This invention relates generally to inverter-fed machine drive systems, and more specifically, to an improved microcomputer-based control apparatus for controlling inverter switching device conduction in accordance with operator commands to achieve improved regulation of machine torque and frequency.
The ability to control the torque and frequency of a polyphase alternating current machine of either the synchronous or induction type is very useful. Often, it is desirable to adjust machine frequency and torque in response to rapidly changing load conditions. Since the torque and frequency of a polyphase alternating current machine are dependent on the amplitude and frequency of machine terminal voltage, conditioning, that is, varying the amplitude and frequency of machine terminal voltage in accordance with external commands allows machine torque and frequency to be regulated accordingly.
Conditioning of the alternating current supplied to a polyphase alternating current machine is commonly accomplished by use of a power converter, such as an inverter coupled between a low frequency, (e.g. 0-60 Hz.) potential source and the polyphase machine. Typically, the inverter comprises a plurality of pairs of switching devices, either high current transistors or thyristors, with the switching devices of each pair coupled in series aiding fashion, and each of the pairs coupled across the low frequency potential source and coupled at the junction between serially coupled switching devices, respectively, to an associated machine phase, respectively. When the switching devices of each of the pairs are rendered conductive in a prescribed sequence, alternating current is supplied to the machine causing it to become excited and commence rotation. By controlling the conduction duration of each of the inverter switching devices, the amplitude of power converter output voltage can be regulated accordingly. Control of the frequency at which the power inverter switching devices are rendered conductive allows control of machine frequency.
Heretofore, various techniques have been described for controlling inverter switching device conduction duration and frequency. The most common is that of pulse width modulation, often abbreviated as PWM, whereby the switching devices of each inverter pair are alternately rendered conductive, and the pairs of switching devices in the inverter are switched, in sequence, at a frequency greater than twice the desired machine frequency. Rendering the inverter switching devices conductive in this manner results in each phase component of inverter output voltage exhibiting a waveform comprised of a series of alternately positive and negative pulses. The width of pulses is proportional to the output voltage magnitude and the fundamental frequency of the pulse waveform is proportional to inverter output frequency.
In the past, pulse width modulation control of inverter switching device conduction has been accomplished by use of dedicated analog or digital hardware. Unfortunately, such dedicated hardware is usable only in conjunction with a selected class of alternating current machine drive systems for which the hardware was designed. To adapt such dedicated hardware to different classes of machine drive systems is often time-consuming, if possible at all.
In contrast, the present invention concerns an improved, microcomputer-based, control apparatus for a machine drive system which achieves pulse width modulation inverter operation with considerable simplification in hardware. The present invention may also be adapted for use on different classes of machine drive systems with only a modification of microcomputer software.

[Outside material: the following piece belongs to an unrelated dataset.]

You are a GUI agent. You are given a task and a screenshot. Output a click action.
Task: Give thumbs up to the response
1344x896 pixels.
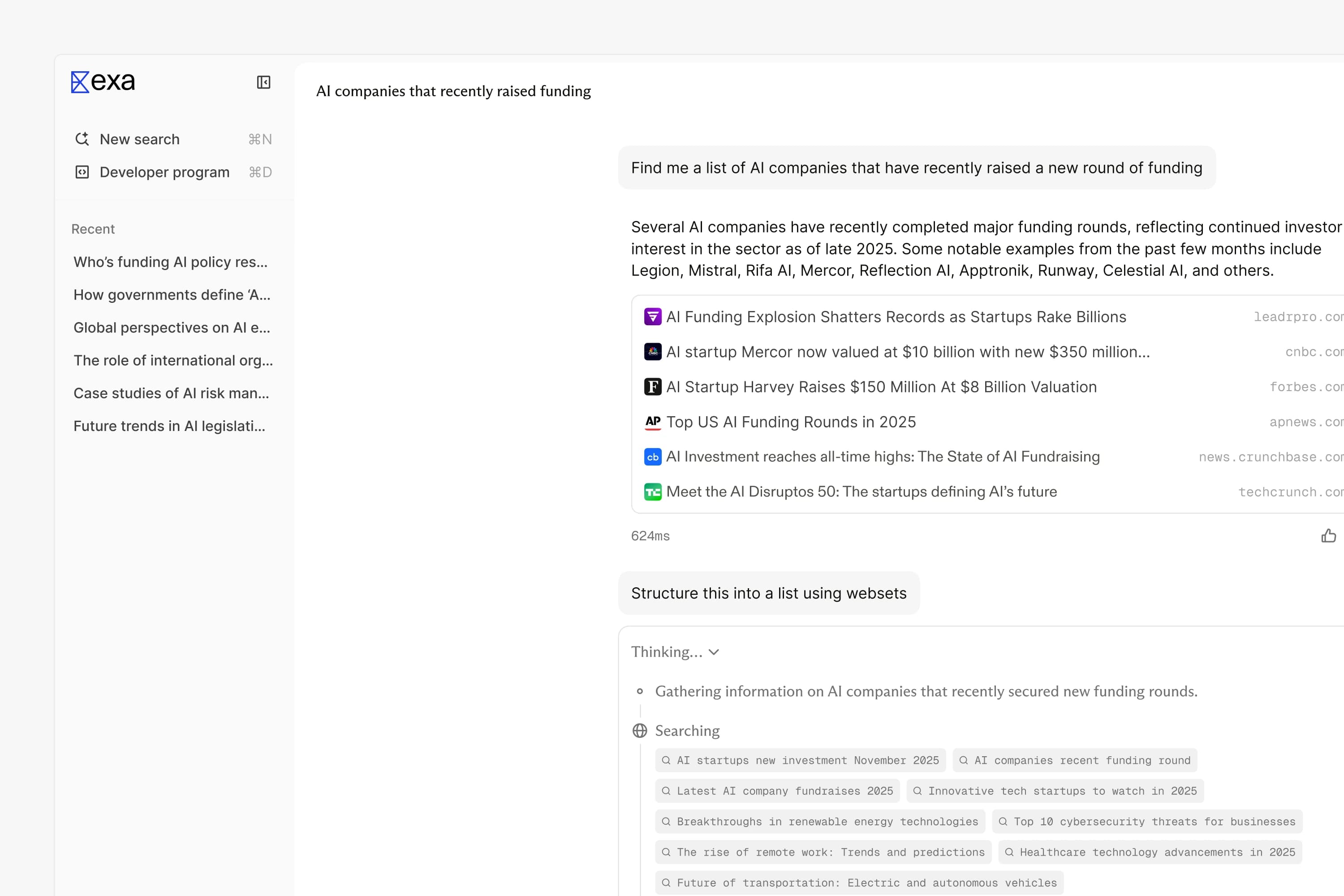(1328, 535)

It is an object of the present invention to provide a microcomputer-based control apparatus for an inverter-fed machine drive system which regulates machine frequency and torque;
It is another object of the present invention to provide a microcomputer-based control apparatus for an inverter-fed machine drive system which regulates the duration and sequence of inverter switching device conduction in accordance with inverter pulse width modulation signal pulses and half cycle polarity signal pulses, the inverter pulse width modulation signal pulses data produced by equilateral trangulation during intervals of low machine frequency and by synthesis from discrete stored wave patterns selected in accordance with either the selected harmonic elimination method or the machine ripple current minimization method during intervals of other than low machine frequency, thereby assuring smooth regulation of machine torque and frequency.